• **Sayfa alıntısı**:
- - - - -

Verdicchio

Verdicchio dei Castelli di Jesi Marotti Campi

Hafta sonu öğle yemeğiyle gidecek şarap ararken mahzenin derinliklerinde keşfedilen, unutulmuş değil belki ama – çünkü hepsi hafızanın bir köşesinde durur - şarap fazlalığı içinde kendini kaybettirmiş, şarabıyla pek meşhur olamayan bir bölgeden ve şimdi şişenin sonu görünmüşken olağanüstü bir değer teşkil ettiğine ikna olduğum bir İtalyan beyazını size, umarım bundan daha az düşük ve karışık cümlelerle anlatmayı deneyeceğim. Ve elbette özünü teşkil eden zarif isimli üzümü.

Verdicchio. Yeşilimsi anlamına geliyor olsa gerek, 10 yaşında gittiğim İtalyanca kursundan bana kalan. Buzlukta 20 dakikada anca 9 dereceye inmiş ama kafi gibi, buzluk da ağzına kadar dolu napsın. Yeri gelmişken derece mühim – size deli gözüyle bakabilirler ama aldırmayın – elinizde dereceyle tatmıyorsanız çok şey kaçırıyor olabilirsiniz. Bir 10 dakika daha ve 4 dereceye iniyor, bu fazla, ama bardağa dökünce çaten optimuma ulaşıyor, tadım notlarım 8-9 derece bandında.

Az haşlanmış sebze, aynı sebzelerin turşusu (tamamen tesadüf), tavada soya soslu, kremalı tavuk, üstüne deneysel baharat karışımı, chilly Leicester çedarı, dünkü suşi siparişinden kalan güzel soya sosunu da bolca sürersem ohh…Bunu şarapla eşleştirebilene madalya…vermiyorlar ama aldığın keyif yeter, bu kadar goy goy da yeter, şaraba geçelim.

Düşünebileceğinizin aksine (neden böyle düşünsünler zar diye de sormuyor değilim kendime) tadım hayal gücüm pek gelişkin değildir, veya Euro 5 Dizel motor gibi ilk gaza bastığında arabayı anında şaha kaldırmaz ama momentum toplanınca iyi gider. Kendimi eğitmek için içtiğim şeyler hakkında önceden okumuyor ve saksıyı zorlamaya çalışıyorum, artık bu yaşta ne kadar oluyorsa.

- - - - -

• **Yapılacak işler**:
1. Verdicchio yazısına göre şu soruları yanıtlayın:
(a) Şarap buzlukta 20 dakikada kaç dereceye inmiş?
(b) Tadım notları hangi derece bandında?
(c) Yazar İtalyanca kursuna kaç yaşında gitmiş?
2. Aşağıdaki ifadeler Verdicchio yazısıyla uyuşuyor mu? Her biri için evet ya da hayır deyin ve yazıdaki belirleyici sözleri aynen alıntılayın.
(a) Yazar anlattığı şarabı bir İtalyan beyazı olarak tanıtıyor.
(b) Yazar içtiği şeyler hakkında önceden okuyor.
(c) Şarap buzlukta 10 dakika daha kalınca 4 dereceye iniyor.
3. Verdicchio yazısındaki şu cümleyi İngilizceye çevirin: "Kendimi eğitmek için içtiğim şeyler hakkında önceden okumuyor ve saksıyı zorlamaya çalışıyorum, artık bu yaşta ne kadar oluyorsa."
Öğelere burada ihtiyaç yok.

- - - - -

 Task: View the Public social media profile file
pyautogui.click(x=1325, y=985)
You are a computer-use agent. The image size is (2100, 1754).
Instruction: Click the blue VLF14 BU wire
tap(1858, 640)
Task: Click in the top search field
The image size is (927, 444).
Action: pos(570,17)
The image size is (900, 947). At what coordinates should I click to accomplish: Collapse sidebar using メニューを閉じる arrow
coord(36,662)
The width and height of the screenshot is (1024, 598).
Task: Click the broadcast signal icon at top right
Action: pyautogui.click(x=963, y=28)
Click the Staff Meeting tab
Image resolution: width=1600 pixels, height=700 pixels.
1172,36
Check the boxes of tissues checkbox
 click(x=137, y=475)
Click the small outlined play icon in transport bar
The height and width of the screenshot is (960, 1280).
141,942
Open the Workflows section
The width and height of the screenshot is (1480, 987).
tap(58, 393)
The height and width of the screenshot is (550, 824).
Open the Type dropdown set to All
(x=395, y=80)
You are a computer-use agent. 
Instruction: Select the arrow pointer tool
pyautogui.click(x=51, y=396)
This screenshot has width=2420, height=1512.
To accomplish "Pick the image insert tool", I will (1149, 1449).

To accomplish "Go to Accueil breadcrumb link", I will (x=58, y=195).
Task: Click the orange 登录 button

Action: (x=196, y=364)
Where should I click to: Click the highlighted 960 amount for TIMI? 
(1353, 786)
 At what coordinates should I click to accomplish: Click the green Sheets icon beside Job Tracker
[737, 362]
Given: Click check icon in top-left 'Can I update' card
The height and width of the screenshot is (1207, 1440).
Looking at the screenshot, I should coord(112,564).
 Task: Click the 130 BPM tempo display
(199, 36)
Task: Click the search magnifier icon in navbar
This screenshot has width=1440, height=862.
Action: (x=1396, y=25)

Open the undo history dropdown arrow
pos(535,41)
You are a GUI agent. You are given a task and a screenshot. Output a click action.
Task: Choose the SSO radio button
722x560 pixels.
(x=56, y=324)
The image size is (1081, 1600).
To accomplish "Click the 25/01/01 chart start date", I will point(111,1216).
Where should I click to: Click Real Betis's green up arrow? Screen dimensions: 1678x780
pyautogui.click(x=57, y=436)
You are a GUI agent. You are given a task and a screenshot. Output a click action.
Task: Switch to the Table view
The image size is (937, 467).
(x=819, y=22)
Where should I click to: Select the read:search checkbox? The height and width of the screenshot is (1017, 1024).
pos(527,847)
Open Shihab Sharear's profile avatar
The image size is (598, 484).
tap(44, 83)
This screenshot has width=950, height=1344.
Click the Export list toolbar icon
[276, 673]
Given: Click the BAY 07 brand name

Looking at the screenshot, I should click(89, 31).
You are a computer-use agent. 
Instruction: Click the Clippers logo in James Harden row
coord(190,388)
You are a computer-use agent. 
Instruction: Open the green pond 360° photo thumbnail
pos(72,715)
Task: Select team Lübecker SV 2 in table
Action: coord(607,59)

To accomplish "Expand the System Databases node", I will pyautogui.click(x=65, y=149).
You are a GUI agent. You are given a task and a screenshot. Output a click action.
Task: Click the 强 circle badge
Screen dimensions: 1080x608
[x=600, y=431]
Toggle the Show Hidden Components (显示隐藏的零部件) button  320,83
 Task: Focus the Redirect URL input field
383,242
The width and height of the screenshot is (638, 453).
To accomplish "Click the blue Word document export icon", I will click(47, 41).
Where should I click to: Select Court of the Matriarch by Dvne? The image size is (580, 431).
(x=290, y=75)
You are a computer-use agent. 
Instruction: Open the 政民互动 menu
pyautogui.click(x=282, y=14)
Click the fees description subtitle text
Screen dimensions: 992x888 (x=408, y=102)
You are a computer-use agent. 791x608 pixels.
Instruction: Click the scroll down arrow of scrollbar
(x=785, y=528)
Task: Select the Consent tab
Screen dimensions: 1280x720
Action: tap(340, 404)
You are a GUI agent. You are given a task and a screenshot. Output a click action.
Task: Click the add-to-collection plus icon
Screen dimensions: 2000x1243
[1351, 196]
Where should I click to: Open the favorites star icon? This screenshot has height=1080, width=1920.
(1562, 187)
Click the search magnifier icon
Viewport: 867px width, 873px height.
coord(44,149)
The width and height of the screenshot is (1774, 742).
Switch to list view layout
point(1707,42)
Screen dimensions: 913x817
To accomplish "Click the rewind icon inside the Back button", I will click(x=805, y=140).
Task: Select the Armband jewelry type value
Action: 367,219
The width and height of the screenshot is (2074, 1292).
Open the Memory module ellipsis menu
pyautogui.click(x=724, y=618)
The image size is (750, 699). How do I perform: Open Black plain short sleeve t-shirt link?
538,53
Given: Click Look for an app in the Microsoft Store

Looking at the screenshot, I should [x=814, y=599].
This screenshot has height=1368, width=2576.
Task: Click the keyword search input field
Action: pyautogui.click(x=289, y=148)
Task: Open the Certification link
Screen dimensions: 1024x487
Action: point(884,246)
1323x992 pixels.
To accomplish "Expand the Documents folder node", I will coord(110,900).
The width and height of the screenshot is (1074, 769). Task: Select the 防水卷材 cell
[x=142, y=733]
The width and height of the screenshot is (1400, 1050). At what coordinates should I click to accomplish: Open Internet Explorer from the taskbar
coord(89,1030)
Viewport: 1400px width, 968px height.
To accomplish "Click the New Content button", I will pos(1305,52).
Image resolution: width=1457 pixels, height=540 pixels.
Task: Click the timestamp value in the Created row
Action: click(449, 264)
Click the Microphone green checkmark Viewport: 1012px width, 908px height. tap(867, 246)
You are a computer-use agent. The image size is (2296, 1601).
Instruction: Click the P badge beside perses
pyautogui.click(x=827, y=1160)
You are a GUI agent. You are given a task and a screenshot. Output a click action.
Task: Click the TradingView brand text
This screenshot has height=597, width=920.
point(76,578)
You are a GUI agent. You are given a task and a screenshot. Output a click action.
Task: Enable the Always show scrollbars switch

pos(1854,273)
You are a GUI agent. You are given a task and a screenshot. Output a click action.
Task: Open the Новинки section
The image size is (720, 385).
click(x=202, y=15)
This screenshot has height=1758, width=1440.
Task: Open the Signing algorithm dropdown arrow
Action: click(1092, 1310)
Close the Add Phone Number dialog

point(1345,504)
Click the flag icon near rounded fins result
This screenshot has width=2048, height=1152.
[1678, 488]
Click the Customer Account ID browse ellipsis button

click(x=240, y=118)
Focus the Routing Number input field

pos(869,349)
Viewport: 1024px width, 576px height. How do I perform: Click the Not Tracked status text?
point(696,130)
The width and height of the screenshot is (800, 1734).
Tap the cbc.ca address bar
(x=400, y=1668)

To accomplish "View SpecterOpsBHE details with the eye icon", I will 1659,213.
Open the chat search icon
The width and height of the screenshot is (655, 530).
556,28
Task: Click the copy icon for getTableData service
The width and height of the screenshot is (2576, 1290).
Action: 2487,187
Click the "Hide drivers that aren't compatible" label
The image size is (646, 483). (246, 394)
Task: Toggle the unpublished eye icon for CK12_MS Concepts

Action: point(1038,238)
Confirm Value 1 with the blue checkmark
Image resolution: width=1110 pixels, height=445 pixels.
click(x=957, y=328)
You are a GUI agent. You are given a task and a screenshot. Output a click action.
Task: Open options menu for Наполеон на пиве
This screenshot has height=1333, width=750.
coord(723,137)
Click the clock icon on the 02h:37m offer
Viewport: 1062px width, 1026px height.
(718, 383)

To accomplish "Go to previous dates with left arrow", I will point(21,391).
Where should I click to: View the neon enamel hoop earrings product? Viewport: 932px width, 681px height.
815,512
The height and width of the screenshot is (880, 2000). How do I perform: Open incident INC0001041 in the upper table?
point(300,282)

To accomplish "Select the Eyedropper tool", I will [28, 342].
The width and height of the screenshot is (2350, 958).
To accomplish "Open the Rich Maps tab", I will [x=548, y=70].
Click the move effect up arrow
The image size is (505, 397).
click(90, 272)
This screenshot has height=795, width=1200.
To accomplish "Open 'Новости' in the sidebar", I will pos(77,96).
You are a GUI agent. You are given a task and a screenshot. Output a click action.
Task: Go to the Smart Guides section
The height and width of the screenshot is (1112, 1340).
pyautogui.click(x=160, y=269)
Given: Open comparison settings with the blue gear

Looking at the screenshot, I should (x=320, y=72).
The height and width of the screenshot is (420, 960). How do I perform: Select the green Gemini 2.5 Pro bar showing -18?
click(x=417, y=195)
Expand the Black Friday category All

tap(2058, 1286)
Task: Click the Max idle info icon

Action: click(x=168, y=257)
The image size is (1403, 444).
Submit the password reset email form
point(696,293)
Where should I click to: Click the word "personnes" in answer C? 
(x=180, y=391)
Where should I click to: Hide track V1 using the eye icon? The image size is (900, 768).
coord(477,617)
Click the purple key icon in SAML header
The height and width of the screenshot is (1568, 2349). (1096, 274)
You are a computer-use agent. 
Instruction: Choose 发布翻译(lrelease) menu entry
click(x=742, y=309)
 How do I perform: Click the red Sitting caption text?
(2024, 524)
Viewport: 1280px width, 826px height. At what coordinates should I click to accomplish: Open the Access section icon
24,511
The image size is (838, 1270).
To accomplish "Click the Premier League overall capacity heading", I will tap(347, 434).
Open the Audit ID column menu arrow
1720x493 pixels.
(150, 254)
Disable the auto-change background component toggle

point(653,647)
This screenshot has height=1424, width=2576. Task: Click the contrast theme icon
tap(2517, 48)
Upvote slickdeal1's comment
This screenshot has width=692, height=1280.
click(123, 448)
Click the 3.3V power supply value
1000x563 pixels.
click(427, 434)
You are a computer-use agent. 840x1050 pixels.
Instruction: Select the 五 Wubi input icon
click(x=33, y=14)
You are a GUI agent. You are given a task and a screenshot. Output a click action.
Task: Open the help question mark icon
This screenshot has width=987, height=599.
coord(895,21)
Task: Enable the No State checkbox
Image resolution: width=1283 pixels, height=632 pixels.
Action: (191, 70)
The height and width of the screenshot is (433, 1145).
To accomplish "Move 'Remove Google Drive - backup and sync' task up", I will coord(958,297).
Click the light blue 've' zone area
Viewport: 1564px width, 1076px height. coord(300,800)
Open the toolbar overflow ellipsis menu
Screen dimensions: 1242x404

- - - - -

• **Çözülen sorular**:
1.
(a) 9 dereceye.
(b) 8-9 derece bandında.
(c) 10 yaşında.

2.
(a) Evet: "bir İtalyan beyazını size"
(b) Hayır: "içtiğim şeyler hakkında önceden okumuyor"
(c) Evet: "Bir 10 dakika daha ve 4 dereceye iniyor"

3. To train myself, I don't read up beforehand on the things I drink, and I try to rack my brain, as much as is possible at this age.